I told you something big would happen.
Something big in my life.
I’ve thought about this post for quite some time. Wondering how I
would tell it. Even though I don’t know any of you, the sacredness of
this beauty is so much that the one reveal HAS to be good.
But while trying to come up with a reveal, I’ve realized that the
intensity lies within the fact itself.
No buttery mixture or flowered intricacies are needed for this.
It holds it’s own power.
It is something I have wanted since I was in my late teens.
Something I believe I was born to be. In my heart the desire has
flicked and licked and jumped around, but it has not ever faded.
Because it is the whispers of my life.
Unlike schooling it is the one thing I have been certain I want to
As of October 24th 2012, I took on the biggest title I will ever.
I became a mother.
All the recent unfolding events I cannot seem to catch and fold back up
again.

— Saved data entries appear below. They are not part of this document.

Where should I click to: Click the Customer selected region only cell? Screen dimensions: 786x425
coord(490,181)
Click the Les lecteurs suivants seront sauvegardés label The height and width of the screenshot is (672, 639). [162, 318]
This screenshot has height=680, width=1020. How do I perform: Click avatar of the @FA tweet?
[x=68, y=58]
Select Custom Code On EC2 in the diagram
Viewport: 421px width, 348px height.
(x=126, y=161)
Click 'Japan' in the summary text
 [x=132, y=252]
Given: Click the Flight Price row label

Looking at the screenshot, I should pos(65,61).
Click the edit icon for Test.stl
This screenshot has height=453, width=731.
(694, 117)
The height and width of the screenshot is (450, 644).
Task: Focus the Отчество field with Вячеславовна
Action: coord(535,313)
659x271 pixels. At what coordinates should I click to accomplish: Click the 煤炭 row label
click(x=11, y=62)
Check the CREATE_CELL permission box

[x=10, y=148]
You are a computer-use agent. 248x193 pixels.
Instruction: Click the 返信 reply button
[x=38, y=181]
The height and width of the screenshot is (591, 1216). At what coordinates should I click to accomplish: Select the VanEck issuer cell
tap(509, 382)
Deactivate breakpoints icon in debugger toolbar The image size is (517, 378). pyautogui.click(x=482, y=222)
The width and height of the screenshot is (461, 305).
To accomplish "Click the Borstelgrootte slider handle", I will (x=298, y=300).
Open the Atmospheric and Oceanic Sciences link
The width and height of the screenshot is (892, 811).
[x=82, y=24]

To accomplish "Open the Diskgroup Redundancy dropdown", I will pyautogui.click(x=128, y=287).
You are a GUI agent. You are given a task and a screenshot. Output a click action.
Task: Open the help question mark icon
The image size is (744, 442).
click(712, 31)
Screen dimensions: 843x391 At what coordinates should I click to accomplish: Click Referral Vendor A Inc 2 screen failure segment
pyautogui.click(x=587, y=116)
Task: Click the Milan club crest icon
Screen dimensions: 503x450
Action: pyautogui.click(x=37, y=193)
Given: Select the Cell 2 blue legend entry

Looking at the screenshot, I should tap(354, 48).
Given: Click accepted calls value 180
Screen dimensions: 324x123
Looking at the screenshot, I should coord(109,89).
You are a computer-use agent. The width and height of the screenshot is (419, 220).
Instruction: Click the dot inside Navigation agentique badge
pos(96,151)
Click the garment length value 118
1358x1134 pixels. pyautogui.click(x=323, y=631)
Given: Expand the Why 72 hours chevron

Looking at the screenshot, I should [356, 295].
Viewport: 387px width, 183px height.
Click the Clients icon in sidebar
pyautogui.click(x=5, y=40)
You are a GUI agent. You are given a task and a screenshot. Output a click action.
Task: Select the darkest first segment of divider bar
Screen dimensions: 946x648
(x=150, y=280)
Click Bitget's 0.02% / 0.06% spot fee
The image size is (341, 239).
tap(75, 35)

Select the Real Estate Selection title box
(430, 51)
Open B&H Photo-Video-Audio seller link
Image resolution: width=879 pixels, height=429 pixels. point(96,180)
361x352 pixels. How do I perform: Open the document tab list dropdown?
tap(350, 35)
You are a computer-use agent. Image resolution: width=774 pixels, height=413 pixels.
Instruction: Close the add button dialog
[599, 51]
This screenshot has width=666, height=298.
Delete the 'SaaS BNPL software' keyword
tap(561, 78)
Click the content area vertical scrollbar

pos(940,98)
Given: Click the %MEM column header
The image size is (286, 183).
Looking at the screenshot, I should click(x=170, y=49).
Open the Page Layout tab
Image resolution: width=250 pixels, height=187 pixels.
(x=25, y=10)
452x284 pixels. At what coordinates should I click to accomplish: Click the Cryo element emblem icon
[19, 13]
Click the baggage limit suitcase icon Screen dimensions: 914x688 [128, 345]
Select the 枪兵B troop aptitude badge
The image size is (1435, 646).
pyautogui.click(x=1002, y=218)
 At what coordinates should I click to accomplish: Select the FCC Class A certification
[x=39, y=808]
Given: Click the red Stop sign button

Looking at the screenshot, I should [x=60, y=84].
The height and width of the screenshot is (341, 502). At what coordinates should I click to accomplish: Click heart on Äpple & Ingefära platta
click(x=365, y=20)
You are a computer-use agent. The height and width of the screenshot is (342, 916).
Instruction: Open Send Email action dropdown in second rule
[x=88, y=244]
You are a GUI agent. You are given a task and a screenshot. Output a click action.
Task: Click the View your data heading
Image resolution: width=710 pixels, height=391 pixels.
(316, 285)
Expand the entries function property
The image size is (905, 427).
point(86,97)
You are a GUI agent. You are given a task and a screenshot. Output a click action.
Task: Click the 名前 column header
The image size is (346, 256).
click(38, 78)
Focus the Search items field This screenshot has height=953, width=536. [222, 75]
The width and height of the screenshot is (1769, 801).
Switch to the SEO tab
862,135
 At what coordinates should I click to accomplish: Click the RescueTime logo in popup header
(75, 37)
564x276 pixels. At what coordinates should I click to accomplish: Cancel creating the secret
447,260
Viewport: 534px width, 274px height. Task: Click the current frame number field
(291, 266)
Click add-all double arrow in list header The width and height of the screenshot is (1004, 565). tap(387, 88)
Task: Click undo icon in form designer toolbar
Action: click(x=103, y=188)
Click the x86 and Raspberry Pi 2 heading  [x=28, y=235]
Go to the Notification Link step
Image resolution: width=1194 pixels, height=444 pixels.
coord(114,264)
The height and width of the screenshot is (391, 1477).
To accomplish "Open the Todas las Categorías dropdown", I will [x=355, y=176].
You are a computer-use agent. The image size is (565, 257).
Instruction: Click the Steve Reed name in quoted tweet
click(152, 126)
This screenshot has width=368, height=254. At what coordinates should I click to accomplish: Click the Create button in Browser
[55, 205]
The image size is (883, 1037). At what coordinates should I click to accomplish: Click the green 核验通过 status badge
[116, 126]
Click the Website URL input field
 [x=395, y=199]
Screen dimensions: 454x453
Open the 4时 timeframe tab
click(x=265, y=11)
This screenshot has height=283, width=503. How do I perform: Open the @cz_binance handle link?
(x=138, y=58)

And maybe that’s partly why they are so special. I know in
time I will have them wrapped around me but for now, it’s the kind of
material that is better left to see from afar. And from that sight,
sit in the feelings it produces.
I want to write more on it all. It surely is worthy of it.
But for now I leave you with the introduction of
The largest bucket of love I’ve ever poured on me.
The widest river of love I’ve ever swam in.
The tallest tree I’ve ever climbed.
The most love I’ve ever felt.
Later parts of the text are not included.